4 bit vs 8 bit shift register help ?

hello guys,
can i have a simple explanation about the difference between a 4 bit and an 8 bit shift register please ? and can both be used for the same applications ?

If you put 8 pencils in a row, you have 8 pencils in a row. If you shift the row to the left, all 8 pencils shift to the left.
If you put 4 pencils in a row, you have 4 pencils in a row. If you shift them, all 4 are shifted.

The Arduino Uno uses the ATmega328p microcontroller. That is an 8-bit microcontroller. So when it shifts data, it shifts with 8 bits.

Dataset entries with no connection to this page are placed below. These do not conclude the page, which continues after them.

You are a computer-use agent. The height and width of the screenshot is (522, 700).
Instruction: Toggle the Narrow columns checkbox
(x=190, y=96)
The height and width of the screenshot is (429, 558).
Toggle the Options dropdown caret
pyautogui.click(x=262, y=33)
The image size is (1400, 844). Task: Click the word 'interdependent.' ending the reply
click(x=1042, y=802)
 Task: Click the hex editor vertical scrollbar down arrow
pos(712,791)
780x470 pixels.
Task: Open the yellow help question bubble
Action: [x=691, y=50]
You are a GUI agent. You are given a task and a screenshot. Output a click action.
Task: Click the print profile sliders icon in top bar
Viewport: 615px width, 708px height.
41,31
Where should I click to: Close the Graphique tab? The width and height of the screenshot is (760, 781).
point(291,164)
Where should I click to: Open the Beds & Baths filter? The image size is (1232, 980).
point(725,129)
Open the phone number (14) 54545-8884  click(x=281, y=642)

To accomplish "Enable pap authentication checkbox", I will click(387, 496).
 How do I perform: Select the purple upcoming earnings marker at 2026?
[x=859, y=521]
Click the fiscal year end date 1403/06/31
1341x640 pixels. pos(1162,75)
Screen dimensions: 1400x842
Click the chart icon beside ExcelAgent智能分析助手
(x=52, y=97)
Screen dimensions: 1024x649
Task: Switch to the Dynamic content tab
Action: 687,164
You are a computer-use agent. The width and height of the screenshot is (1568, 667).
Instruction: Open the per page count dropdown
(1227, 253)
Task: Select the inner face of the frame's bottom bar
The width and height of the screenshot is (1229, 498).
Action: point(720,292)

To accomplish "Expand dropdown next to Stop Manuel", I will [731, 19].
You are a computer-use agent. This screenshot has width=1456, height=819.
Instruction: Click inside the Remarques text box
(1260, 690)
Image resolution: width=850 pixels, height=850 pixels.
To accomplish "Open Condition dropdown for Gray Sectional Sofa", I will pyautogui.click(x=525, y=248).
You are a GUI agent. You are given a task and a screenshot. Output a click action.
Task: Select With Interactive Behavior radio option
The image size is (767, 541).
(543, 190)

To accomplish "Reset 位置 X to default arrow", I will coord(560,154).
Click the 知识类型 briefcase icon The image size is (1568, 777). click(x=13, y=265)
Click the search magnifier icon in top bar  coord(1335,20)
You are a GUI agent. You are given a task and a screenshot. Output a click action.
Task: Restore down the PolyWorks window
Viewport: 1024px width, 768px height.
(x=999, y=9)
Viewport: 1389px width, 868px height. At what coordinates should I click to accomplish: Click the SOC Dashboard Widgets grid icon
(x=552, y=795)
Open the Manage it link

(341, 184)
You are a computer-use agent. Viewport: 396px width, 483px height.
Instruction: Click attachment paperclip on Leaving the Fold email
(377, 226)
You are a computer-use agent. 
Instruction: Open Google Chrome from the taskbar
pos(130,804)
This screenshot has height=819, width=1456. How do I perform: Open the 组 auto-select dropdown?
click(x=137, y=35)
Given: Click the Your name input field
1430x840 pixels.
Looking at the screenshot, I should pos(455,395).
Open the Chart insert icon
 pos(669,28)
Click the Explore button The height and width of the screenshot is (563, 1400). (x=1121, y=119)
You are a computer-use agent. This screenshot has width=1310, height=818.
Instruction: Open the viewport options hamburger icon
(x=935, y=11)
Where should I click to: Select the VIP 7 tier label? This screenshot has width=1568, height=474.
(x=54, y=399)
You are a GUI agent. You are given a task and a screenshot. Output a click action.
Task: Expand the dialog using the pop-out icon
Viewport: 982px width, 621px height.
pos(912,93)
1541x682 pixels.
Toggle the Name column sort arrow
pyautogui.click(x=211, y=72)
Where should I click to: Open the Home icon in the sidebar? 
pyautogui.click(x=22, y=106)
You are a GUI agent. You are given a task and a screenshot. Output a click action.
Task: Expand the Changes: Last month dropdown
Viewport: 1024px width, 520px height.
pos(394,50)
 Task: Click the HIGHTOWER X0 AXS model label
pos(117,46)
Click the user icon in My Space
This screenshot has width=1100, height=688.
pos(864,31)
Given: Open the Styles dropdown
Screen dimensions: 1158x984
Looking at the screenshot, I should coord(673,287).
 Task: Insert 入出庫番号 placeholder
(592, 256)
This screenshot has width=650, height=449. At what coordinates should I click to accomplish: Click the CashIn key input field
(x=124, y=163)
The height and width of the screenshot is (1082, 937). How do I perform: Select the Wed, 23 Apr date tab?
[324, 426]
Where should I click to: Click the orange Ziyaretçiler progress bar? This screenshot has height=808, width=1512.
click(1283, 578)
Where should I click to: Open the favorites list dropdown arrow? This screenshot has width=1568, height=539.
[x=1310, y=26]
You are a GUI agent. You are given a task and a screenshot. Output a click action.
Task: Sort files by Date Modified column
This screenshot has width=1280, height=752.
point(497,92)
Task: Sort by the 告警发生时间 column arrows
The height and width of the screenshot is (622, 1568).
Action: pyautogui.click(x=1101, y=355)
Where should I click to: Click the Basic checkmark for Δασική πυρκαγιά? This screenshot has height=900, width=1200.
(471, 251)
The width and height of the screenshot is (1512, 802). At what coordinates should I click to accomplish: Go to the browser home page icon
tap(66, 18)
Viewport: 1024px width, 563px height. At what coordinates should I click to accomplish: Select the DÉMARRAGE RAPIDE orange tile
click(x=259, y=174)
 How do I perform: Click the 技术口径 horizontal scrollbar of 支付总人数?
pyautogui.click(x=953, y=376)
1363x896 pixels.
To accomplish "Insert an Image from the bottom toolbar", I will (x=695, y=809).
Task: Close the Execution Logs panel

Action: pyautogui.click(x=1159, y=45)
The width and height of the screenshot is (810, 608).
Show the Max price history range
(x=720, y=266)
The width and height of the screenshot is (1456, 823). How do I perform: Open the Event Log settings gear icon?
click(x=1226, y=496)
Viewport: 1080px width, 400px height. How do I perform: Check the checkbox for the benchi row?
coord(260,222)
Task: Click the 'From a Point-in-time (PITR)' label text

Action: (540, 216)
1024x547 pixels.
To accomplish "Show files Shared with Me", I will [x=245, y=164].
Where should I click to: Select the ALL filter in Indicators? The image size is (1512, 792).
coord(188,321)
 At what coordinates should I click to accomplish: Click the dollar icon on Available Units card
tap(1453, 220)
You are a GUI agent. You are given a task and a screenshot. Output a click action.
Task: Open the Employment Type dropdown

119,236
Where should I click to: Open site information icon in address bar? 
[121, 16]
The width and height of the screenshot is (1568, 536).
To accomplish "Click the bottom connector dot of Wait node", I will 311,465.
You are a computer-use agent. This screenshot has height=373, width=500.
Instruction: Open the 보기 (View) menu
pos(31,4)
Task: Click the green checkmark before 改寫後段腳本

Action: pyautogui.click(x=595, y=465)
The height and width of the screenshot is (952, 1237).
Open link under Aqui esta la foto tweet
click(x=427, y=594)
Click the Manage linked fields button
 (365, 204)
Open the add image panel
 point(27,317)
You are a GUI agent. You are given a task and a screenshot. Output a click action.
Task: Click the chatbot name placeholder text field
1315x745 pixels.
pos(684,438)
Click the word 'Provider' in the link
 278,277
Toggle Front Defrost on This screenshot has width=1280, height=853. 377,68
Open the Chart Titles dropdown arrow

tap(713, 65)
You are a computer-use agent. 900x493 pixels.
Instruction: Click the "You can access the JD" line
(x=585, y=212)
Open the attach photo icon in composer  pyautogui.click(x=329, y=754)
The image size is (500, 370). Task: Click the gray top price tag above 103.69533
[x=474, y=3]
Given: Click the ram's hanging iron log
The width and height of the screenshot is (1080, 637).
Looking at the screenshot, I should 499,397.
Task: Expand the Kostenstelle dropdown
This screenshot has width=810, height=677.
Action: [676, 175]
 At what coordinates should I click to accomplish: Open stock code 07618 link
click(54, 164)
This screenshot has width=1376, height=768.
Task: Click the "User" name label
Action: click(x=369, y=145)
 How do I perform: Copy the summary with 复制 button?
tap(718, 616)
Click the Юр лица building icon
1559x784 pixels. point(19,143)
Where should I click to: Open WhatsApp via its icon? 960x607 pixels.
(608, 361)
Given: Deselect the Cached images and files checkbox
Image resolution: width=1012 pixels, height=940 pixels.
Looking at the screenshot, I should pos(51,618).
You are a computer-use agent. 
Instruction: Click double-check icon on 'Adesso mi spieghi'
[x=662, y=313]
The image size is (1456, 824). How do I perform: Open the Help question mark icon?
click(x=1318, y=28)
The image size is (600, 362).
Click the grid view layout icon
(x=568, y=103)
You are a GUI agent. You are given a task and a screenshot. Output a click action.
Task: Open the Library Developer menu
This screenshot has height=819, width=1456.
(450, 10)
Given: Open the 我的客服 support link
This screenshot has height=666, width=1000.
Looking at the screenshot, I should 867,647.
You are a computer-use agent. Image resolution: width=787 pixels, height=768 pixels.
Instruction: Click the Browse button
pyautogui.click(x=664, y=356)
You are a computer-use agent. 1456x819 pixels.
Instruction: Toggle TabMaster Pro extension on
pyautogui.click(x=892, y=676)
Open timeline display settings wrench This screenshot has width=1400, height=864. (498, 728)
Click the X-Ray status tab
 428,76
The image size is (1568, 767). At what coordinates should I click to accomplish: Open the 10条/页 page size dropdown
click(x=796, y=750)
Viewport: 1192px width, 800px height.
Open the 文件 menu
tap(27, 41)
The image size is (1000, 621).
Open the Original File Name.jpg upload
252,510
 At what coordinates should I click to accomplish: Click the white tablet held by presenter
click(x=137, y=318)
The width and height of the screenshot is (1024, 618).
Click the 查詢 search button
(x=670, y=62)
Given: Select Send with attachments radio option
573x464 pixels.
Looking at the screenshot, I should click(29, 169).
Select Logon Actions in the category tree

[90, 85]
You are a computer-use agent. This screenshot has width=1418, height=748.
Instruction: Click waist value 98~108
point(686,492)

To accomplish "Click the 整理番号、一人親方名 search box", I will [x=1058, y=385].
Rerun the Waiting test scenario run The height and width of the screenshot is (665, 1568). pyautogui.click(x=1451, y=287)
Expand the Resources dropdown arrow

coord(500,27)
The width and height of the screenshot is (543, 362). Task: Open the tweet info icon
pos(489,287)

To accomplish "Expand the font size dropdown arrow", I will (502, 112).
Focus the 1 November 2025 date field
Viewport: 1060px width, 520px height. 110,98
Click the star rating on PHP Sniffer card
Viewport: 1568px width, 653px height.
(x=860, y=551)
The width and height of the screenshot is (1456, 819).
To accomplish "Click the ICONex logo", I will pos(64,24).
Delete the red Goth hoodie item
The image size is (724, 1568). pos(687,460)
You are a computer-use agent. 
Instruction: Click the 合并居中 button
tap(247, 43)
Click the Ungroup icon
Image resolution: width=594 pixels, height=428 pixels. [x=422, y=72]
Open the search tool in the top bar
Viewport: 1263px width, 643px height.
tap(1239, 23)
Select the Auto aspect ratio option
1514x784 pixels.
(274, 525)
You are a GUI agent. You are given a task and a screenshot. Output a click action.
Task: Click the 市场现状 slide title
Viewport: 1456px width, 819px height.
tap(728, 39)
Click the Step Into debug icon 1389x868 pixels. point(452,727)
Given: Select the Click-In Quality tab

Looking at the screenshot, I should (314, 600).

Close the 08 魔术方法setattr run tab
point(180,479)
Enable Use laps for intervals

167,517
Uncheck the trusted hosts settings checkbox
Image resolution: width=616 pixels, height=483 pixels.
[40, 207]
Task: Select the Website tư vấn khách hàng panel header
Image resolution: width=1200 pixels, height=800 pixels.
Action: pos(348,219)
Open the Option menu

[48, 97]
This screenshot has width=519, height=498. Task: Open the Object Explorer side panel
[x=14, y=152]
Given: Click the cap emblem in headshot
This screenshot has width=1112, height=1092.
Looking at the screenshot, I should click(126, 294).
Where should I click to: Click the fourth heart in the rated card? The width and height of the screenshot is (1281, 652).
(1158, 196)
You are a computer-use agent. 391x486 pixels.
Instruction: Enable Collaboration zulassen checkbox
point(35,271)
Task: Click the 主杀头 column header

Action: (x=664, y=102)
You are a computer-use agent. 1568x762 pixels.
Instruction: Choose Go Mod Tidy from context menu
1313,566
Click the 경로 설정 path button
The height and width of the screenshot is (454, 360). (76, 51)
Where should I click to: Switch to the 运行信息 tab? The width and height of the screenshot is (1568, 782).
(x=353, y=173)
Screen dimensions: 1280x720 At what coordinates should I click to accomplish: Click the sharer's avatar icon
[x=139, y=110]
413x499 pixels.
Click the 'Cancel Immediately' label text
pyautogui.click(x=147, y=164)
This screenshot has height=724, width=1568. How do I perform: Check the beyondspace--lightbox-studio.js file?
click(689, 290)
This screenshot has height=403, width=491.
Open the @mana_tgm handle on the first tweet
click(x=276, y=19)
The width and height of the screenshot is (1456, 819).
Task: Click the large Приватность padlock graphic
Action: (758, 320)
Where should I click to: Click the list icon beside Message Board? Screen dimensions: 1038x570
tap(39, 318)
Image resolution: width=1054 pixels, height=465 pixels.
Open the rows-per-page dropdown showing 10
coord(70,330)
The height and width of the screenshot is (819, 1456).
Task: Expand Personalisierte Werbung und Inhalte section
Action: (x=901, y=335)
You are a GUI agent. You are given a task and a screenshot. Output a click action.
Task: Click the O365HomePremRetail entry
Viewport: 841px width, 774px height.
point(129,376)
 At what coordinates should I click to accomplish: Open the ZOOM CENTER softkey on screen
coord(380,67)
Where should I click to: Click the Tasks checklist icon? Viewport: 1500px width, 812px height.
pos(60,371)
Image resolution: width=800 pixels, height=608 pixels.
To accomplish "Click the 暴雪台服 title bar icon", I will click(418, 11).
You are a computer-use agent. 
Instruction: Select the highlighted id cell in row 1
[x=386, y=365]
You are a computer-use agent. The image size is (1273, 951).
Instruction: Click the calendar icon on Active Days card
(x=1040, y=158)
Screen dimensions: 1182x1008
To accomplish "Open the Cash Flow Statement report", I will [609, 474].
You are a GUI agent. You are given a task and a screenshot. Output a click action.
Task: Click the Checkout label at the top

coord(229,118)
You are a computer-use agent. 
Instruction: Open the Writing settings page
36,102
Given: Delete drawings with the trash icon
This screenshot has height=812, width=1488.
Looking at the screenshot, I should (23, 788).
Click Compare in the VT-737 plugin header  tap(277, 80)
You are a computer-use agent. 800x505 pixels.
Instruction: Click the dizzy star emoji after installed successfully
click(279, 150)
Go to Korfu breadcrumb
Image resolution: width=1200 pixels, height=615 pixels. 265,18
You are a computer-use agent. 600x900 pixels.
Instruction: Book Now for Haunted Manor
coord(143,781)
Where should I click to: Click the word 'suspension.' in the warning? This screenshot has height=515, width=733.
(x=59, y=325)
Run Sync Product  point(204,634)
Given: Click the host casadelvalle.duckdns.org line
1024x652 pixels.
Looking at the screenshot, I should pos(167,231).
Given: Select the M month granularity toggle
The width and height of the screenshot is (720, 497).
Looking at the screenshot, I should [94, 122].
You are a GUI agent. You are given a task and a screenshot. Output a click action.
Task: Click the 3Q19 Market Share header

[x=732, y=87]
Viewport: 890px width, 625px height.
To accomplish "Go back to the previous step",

The 74HC595 and 74HC195 are often used to shift out or shift in data with the Arduino. They are 8-bits.

What kind of device/chip/ic are you talking about ?

Erdin:
If you put 8 pencils in a row, you have 8 pencils in a row. If you shift the row to the left, all 8 pencils shift to the left.
If you put 4 pencils in a row, you have 4 pencils in a row. If you shift them, all 4 are shifted.

The Arduino Uno uses the ATmega328p microcontroller. That is an 8-bit microcontroller. So when it shifts data, it shifts with 8 bits.

The 74HC595 and 74HC195 are often used to shift out or shift in data with the Arduino. They are 8-bits.

What kind of device/chip/ic are you talking about ?

it's a CD4015BE DIP-16

so you mean i can just lights up 4 LEDs ?

That part is two separate 4bit shift registers. Individually each can only shift 4 bits / light 4 LEDs as you say.

But, you can chain them together. Connect the two clock pins together, connect the two reset pins together. Then connect Q4A (the last bit of the first register) to DataB (the data input of the second). Now you have a single 8bit shift register which can light 8 LEDs.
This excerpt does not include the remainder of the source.